What to Know
- Eighty percent of the approximately 2,800 affidavit ballots cast in the 2019 Democratic primary for Queens DA were disqualified
- However, it’s not clear how many of the voided voters still don't realize their ballots didn’t count
- Some voters on the list said the Board of Elections has so far failed to notify them — even as a high stakes court battle proceeds
Eighty percent of the approximately 2,800 affidavit ballots cast in the 2019 Democratic primary for Queens DA were disqualified — but it’s not clear how many of the voided voters still don't realize their ballots didn’t count.
The I-Team obtained a list of more than 2,300 disqualified voters. Though the list was not confirmed by the Board of Elections, two sources close to the ongoing court challenge between Tiffany Caban and Melinda Katz did confirm the list.
Some voters on the list said the Board of Elections has so far failed to notify them — even as a high stakes court battle proceeds to determine if Katz's narrow victory over Caban should stand.
“I have not received any such notification (or any mail otherwise) from the Board of Elections,” said Sophie Epstein, a registered Democrat who said her vote for Tiffany Caban disqualified because she failed to check the “Democrat” box on her affidavit ballot.
Mark Miller, a long-time Astoria resident, told the I-Team his vote for Caban was voided after a poll worker advised him to cast an affidavit ballot at the wrong polling place.

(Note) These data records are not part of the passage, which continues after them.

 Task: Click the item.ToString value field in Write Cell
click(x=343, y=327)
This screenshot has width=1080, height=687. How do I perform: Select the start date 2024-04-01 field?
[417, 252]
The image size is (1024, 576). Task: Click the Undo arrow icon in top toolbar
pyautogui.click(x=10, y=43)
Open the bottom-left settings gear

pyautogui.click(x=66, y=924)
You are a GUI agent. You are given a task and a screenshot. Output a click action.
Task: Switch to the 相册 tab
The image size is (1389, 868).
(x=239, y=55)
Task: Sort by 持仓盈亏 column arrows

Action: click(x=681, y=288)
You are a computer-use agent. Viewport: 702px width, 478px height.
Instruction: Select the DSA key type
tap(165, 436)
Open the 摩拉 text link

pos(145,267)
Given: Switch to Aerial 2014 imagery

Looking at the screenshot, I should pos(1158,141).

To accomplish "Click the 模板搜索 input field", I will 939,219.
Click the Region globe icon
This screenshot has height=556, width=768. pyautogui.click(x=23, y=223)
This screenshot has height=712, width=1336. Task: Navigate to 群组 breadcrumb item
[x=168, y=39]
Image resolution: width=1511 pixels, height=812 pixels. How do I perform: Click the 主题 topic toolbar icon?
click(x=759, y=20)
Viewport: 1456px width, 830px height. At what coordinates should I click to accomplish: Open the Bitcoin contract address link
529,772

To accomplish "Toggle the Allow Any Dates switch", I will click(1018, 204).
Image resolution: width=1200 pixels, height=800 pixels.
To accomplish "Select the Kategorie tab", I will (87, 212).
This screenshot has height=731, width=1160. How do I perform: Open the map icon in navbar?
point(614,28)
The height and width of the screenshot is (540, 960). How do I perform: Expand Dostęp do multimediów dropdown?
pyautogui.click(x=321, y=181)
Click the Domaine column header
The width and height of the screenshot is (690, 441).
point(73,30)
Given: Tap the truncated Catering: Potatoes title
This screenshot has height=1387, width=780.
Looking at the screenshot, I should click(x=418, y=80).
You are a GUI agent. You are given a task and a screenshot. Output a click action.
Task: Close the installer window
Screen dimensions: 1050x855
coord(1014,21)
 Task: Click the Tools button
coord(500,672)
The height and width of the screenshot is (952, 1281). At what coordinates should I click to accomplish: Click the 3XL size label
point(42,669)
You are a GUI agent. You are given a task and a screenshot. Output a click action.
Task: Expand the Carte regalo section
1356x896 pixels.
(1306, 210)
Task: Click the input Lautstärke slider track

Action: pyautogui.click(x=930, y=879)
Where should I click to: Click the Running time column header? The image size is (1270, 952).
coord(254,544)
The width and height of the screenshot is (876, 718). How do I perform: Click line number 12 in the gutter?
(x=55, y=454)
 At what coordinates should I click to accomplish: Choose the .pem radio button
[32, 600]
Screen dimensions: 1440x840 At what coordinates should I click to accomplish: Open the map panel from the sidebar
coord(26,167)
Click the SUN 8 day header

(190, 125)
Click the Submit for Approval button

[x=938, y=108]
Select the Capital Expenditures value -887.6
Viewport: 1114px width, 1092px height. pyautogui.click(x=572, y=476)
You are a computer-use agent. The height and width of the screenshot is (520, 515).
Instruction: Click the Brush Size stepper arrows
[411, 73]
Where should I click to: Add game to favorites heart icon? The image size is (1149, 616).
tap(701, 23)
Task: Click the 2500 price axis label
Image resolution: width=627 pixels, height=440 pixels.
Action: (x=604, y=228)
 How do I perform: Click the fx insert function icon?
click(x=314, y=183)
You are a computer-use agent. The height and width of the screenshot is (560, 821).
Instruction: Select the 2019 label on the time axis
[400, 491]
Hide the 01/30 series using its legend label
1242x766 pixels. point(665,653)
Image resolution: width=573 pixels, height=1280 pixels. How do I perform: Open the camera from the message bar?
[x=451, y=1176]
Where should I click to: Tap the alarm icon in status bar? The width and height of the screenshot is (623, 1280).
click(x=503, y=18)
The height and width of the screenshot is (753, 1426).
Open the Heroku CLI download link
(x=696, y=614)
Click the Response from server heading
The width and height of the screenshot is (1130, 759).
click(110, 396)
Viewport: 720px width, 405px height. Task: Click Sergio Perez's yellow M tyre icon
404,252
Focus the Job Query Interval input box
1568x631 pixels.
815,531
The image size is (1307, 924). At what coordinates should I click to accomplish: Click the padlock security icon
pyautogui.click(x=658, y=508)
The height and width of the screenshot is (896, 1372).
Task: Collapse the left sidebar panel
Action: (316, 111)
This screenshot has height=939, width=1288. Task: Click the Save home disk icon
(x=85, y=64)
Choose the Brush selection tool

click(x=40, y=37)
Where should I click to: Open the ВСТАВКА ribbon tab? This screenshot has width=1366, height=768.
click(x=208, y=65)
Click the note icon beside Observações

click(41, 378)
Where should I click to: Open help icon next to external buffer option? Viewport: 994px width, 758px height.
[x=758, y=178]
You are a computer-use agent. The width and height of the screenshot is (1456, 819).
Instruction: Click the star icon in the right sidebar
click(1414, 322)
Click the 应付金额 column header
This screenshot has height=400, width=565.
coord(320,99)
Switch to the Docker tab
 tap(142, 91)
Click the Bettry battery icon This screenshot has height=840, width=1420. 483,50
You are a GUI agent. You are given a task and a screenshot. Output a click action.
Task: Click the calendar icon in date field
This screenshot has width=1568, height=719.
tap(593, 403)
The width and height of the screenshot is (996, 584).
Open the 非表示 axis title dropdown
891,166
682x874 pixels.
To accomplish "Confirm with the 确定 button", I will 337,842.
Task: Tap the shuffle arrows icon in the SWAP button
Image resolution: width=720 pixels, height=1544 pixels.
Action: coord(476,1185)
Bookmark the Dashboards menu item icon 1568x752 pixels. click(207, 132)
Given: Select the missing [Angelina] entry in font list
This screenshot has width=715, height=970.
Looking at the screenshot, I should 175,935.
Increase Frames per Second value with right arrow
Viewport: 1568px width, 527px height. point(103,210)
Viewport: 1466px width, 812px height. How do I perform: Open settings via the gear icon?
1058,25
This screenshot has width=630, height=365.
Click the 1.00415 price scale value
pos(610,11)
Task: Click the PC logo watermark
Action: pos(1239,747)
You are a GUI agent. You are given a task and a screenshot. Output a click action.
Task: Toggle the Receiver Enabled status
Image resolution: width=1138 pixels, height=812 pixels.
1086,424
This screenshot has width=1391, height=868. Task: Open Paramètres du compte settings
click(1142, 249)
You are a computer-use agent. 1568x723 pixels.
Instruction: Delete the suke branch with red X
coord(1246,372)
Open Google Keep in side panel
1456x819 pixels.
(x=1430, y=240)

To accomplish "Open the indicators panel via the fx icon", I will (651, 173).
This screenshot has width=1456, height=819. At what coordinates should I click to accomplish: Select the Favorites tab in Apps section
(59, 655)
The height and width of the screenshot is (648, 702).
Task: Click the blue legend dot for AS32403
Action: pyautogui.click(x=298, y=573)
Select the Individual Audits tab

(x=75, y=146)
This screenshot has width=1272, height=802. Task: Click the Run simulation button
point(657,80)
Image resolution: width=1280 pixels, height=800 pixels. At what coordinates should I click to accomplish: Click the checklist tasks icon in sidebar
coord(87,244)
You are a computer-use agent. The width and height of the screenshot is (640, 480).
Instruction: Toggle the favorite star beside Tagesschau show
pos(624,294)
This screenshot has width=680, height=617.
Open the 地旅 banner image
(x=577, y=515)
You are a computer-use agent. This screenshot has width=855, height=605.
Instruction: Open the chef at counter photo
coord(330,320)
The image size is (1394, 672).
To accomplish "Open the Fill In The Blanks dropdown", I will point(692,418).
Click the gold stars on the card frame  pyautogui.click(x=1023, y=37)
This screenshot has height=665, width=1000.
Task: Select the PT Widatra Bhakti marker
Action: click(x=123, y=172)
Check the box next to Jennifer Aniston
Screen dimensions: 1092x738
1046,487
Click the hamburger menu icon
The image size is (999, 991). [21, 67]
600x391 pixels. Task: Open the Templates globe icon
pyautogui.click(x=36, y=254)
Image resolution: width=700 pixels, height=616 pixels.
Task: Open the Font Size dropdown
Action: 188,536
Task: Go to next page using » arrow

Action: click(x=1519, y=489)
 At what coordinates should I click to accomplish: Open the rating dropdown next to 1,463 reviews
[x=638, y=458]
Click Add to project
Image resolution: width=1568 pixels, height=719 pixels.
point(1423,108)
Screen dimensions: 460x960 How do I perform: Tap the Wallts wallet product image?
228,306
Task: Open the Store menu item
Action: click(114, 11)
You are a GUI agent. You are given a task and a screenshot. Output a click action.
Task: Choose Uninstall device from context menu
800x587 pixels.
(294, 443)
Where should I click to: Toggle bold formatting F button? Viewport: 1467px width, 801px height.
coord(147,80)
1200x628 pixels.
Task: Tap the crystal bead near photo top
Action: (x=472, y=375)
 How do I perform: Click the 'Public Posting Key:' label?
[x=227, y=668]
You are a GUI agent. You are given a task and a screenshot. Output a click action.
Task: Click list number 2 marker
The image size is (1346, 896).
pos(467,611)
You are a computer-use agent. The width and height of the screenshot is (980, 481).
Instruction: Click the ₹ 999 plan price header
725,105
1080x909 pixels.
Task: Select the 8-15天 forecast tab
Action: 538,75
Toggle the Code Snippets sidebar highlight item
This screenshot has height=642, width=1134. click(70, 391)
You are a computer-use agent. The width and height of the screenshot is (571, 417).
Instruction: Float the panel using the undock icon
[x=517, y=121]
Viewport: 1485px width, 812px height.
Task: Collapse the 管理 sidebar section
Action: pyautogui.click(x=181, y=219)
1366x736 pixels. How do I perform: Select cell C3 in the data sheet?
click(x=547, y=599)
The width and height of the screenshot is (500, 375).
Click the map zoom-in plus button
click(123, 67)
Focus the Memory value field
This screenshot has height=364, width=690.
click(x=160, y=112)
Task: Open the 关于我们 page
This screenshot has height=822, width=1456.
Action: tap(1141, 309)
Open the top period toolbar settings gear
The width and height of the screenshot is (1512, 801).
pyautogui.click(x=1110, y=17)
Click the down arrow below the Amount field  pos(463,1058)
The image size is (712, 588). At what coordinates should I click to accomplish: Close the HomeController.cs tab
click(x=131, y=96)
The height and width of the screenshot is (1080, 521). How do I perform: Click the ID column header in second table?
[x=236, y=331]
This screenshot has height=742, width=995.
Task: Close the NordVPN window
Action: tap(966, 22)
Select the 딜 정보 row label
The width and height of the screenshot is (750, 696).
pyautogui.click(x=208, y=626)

“We should be finding reasons to count the votes, right? Not reasons to not count the votes,” Miller said.
CHECK THE SEARCHABLE LIST OF DISQUALIFED VOTES BELOW TO SEE IF YOUR BALLOT WAS NOT COUNTED
Both Epstein and Miller say they found out about their disqualified votes — not from the BOE — but from the Caban campaign, which reached out to tell them.
Caban is now asking a judge to count dozens of invalidated votes — in an effort to make up the 60-vote lead that originally propelled Katz to a certified victory in the DA race.
The Katz campaign said it has made no effort to reach out to its own disqualified voters, though many of the voided affidavits were surely filed in support of her. Matthew Rey, a Katz campaign adviser, criticized Caban for reaching out to some of the disqualified voters on her side.
“The right to privacy and the secret ballot is a paramount part of our democracy, and one that Tiffany Caban’s campaign has infringed upon,” Rey wrote in an email to the I-Team. “Her team has been repeatedly hounded voters in order to cherry-pick supporters and disqualify those who opposed her.”
Valerie Vasquez, a BOE spokeswoman said letters to disqualified voters went out shortly after the election was certified, but since that happened just over a week ago - some voters may not have received them.
A Ridgewood voter, whose asked his name remain private, told the I-Team his ballot was voided because he failed to write the word “Democrat” on the affidavit. He also heard from Caban's campaign, but said he’s yet to hear from the BOE.
“I voted via affidavit ballot. It was invalidated and I received no notification from the Board of Elections," he said. "It doesn’t seem to be interested in solving the problem that is leading to the invalidation.”
This isn’t the first time city election officials have been accused of bungling the electoral process. After the 2016 primary election, the BOE admitted to improperly purging tens of thousands of voters from election rolls after Common Cause, a nonprofit good government watchdog, sued in federal court.
To settle the suit, election officials agreed to reform the voter purge process and deliver periodic reports — detailing how many voters were removed from rolls each month.
Susan Lerner, Executive Director of Common Cause, NY, said the recount process in Queens has been transparent and orderly, but she criticized the BOE more generally for failing to fully implement reforms and install a new management plan that would standardize voter purging and eliminate abuses.
"The consent decree tries to set up some straight forward management controls. As far as we can tell none of those controls are in place," Lerner said. "There is no way to know."
Vasquez responded to the criticism, saying the BOE has indeed implemented reforms.
"The plaintiffs [Common Cause] have acknowledged that the Board has made significant improvements to the Board's voter registration and list maintenance process as it implements the Consent Decree," Vasquez wrote in an email to the I-Team.
She said those improvements included upgrades to the technical system for processing voter changes to ensure compliance with state and federal election law.
Voters in the Queens DA election were invalidated for a host of reasons, including not being enrolled in the Democratic Party, not casting votes at proper polling locations, and not fully filling out the paper forms.
The court challenge to Katz's election victory is ongoing.